**Given data:**
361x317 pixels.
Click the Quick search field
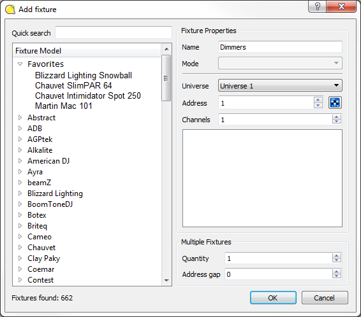114,32
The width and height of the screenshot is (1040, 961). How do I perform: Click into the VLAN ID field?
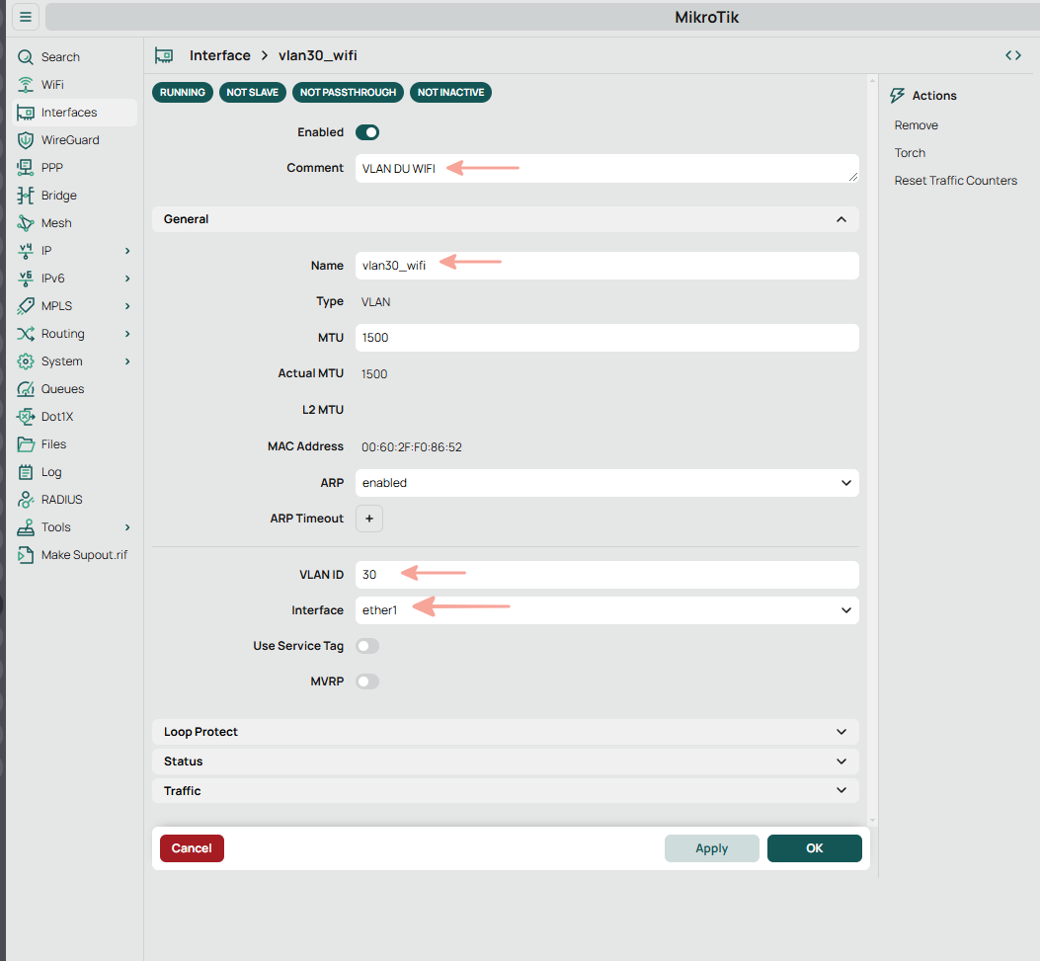coord(606,575)
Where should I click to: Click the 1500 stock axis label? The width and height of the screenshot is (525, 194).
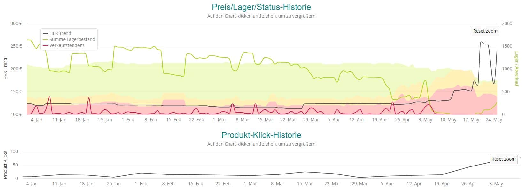pos(507,46)
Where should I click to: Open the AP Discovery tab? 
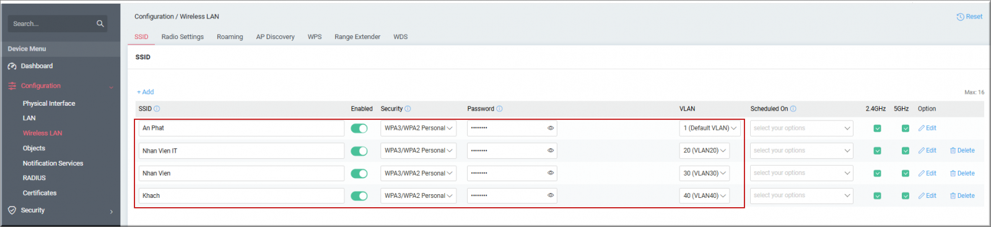coord(276,37)
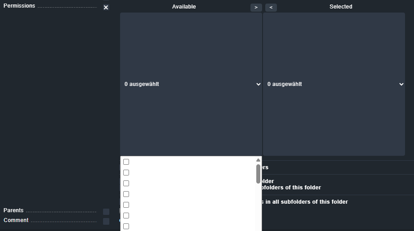Image resolution: width=414 pixels, height=231 pixels.
Task: Click the chevron on the Selected selector
Action: [401, 84]
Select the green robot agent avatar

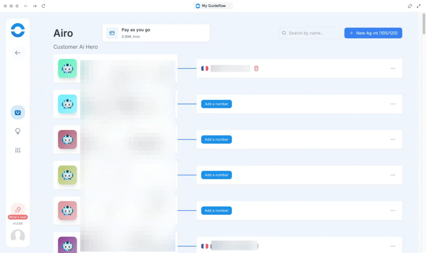(x=68, y=69)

**Task to carry out:** Once the pictures are set aside, output all of the data above verbatim.

**Answer section:**
361x317 pixels.
Click the Quick search field
114,32
The width and height of the screenshot is (1040, 961). How do I perform: Click into the VLAN ID field?
coord(606,575)
Where should I click to: Click the 1500 stock axis label? The width and height of the screenshot is (525, 194).
pos(507,46)
Where should I click to: Open the AP Discovery tab? 
coord(276,37)
Image resolution: width=414 pixels, height=231 pixels.
Task: Click the chevron on the Selected selector
Action: [401, 84]
Select the green robot agent avatar

(x=68, y=69)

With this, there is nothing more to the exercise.